Ce changement d’environnement, la SNCF l’a anticipé. Via ses filiales (SNCF International, Systra) ou sa participation dans Keolis (numéro un français du transport public, bien implanté en Europe), elle est très efficace à l’étranger. Comme un groupe classique, elle s’est structurée en activités. Filialisation et pilotage par activité : un cocktail détonant pour les syndicats, qui craignent une vente par appartement et, à terme, un démantèlement.

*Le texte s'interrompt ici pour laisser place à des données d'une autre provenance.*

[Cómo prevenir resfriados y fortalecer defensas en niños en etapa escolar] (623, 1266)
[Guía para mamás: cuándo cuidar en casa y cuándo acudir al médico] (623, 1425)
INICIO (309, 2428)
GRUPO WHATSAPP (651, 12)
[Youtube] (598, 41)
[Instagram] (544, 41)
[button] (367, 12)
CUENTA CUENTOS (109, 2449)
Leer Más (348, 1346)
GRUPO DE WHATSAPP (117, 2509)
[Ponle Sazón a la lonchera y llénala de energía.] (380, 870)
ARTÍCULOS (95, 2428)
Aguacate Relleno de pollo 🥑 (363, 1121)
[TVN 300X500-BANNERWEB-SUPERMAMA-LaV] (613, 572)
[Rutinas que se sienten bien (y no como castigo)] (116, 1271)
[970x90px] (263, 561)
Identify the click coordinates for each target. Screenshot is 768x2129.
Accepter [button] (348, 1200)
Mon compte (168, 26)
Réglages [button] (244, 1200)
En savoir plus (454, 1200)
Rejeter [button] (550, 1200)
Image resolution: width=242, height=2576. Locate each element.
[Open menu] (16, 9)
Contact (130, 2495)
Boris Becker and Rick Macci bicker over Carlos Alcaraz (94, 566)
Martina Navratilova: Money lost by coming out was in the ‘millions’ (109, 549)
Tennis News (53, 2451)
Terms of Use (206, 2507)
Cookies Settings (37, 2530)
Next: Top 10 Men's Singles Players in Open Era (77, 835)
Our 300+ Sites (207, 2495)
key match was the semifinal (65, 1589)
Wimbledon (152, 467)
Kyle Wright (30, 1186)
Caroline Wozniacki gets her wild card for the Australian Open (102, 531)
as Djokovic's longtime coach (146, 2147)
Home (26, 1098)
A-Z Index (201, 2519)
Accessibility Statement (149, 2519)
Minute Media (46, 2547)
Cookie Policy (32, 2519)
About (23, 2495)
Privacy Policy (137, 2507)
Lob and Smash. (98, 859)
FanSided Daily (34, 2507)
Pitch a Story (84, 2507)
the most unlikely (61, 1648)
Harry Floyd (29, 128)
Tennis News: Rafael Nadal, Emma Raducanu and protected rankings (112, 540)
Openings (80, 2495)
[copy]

Déjà, la SNCF accentue la concurrence entre les branches et les filiales pour booster la productivité interne. Devenu le premier site d’e-commerce français, Voyages-sncf.com phagocyte à la vitesse grand V la vente physique de billets. Or cette filiale n’emploie que quelques cheminots – qui bénéficient d’un statut plus avantageux –, les autres étant salariés de droit privé. Idem pour VFLI, une filiale de fret dont les salariés ne sont pas cheminots : aujourd’hui, ils tractent des trains de travaux sur le réseau secondaire, mais pourraient bientôt être utilisés pour tracter des wagons isolés. Et, selon nos informations, la SNCF pourrait prochainement annoncer la naissance d’une filiale d’ingénierie pour être capable de se porter candidate à des PPP. « On réfléchit » , confirme-t-on prudemment au siège de l’entreprise. Des filiales dans la maintenance ne sont pas non plus à exclure. La SNCF n’est certes pas encore privée, mais elle n’a plus tout à fait les atours d’une entreprise publique.



Le calendrier s’accélère

5 décembre 2005 Les ministres des Transports de l’UE décident la libéralisation du trafic voyageurs.

22 décembre 2005 Le Parlement français autorise des opérateurs privés à financer le réseau ferré.

1er avril 2006 Le trafic marchandises sera totalement ouvert. Un établissement public sera créé pour gérer la concurrence et assurer la sécurité.